Amidst other things we discussed over coffee was his daily studies of the brown trout which lived in the willow shrouded pools adjacent to his home. He fished a single dry fly with the hook point removed figuring a regular pricking was something akin to torment and more stress than these fish could handle.
Personally I’ve always felt the moment between take and hookup was the quintessential moment, but would that moment still exist without the possibility of coming tight to a fish.
I’ve fished “Hookless in Oklahoma” in the Bass Pro striper tanks, an exercise as pointless as Oklahoma beer, and similarly for trout, though not with any forethought or deliberation.
Indeed it may be every fly fisher’s worst nightmare to be on the hot hatch of a lifetime and unknowingly knock the point off a hook.

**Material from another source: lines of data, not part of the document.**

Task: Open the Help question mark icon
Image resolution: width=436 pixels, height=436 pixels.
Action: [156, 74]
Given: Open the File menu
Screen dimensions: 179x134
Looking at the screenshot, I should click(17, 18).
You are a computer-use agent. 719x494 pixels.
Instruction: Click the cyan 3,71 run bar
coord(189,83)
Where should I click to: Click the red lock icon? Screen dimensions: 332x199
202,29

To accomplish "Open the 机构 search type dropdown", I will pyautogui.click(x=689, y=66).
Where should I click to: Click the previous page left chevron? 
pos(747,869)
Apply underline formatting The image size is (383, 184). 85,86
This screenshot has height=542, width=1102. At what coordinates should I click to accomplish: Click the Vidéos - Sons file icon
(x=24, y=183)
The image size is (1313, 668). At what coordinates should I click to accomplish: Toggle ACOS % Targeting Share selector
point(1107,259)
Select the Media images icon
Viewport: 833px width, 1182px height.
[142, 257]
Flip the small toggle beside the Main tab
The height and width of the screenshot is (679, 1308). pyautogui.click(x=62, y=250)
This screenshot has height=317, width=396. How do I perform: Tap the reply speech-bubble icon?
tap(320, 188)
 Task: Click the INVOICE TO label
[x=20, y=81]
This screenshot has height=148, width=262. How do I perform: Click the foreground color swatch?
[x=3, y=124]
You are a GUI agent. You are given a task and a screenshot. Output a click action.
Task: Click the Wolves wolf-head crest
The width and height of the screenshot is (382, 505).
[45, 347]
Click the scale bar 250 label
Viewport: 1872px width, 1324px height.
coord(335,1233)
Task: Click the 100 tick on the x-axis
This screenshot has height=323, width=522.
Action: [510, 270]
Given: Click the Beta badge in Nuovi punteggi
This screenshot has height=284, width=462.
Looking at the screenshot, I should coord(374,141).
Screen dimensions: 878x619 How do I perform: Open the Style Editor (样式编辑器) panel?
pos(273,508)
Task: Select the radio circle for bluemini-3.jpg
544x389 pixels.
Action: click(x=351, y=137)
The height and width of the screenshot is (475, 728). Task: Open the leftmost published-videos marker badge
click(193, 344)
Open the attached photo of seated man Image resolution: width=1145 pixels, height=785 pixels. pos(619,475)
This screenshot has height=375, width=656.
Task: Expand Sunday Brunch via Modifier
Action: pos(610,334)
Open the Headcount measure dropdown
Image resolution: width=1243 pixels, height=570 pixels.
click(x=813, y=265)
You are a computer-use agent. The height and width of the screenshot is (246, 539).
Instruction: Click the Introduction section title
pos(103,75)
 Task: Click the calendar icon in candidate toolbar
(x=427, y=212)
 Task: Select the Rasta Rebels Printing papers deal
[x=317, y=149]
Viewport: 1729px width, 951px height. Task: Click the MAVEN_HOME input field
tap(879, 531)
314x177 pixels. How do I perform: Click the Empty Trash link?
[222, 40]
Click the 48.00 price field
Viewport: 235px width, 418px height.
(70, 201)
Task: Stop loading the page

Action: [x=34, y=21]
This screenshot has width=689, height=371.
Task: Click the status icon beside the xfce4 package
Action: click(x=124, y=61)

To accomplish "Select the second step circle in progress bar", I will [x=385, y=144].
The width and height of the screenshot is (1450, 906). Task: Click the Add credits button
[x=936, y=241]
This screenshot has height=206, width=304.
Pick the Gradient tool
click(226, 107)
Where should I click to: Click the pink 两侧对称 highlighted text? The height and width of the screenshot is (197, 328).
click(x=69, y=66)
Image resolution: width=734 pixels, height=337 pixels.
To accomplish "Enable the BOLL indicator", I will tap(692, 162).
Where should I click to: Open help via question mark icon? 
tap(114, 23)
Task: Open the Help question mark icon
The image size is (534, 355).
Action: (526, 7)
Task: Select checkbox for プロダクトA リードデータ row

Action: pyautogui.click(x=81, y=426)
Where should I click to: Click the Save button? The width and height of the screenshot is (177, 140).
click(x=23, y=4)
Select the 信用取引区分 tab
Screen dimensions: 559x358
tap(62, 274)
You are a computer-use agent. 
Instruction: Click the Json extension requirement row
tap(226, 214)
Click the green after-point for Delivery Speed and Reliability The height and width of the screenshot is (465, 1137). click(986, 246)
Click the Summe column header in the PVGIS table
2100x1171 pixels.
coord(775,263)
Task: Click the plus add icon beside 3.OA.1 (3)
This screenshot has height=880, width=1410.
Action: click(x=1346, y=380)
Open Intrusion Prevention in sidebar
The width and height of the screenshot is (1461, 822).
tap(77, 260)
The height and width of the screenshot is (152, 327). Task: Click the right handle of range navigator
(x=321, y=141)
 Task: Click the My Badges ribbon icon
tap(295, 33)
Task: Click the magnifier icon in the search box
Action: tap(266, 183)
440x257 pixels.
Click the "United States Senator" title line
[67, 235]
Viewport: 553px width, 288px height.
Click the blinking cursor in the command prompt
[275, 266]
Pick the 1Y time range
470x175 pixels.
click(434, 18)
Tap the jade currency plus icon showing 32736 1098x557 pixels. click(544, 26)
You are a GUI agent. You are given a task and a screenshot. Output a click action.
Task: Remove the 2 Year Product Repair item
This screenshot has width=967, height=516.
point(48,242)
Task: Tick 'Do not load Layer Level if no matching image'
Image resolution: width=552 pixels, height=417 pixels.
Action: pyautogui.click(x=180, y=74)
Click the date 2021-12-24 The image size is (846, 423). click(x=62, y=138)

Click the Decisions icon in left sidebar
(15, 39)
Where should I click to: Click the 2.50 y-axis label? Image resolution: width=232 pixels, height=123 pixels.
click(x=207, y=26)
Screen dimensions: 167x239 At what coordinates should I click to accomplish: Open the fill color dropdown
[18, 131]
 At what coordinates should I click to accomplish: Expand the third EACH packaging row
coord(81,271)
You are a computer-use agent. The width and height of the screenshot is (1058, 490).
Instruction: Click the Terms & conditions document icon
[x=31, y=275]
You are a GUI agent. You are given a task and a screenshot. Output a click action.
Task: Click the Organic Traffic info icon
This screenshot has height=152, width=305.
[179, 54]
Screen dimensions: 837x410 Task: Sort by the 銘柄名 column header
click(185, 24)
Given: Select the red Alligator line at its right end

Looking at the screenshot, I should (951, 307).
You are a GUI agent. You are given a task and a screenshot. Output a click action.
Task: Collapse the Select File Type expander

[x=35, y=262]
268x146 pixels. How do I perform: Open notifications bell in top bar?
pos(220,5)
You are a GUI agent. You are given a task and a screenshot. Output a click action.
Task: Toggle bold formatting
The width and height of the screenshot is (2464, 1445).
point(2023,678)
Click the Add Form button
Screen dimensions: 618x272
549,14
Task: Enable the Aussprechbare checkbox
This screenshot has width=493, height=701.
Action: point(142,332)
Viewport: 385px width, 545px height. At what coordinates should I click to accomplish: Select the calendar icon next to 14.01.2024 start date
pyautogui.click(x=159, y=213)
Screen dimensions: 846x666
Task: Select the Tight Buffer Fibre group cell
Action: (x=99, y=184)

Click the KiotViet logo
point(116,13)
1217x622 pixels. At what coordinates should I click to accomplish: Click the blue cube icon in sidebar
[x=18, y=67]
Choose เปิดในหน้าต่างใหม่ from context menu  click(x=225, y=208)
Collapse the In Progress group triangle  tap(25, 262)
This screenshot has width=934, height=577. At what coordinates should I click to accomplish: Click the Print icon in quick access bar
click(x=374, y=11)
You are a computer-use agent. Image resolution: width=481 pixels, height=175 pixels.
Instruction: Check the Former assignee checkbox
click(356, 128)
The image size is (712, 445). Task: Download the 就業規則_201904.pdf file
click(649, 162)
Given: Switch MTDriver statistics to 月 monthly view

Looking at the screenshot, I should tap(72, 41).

So while I might have, in some circumstance some sympathy for the argument posed by Brian J. Cantwell writing in the Seattle Times I sincerely doubt it will catch on.
The sport, or art, or however you regard it, is in reading the river, thinking like a hungry trout, and maneuvering the well-chosen hand-tied fly on the end of a whirling line and depositing it where a fish is ready to strike.Hooking and reeling in the fish is material only if you plan on eating it, which most anglers don’t these days.
So why not fish with hookless flies?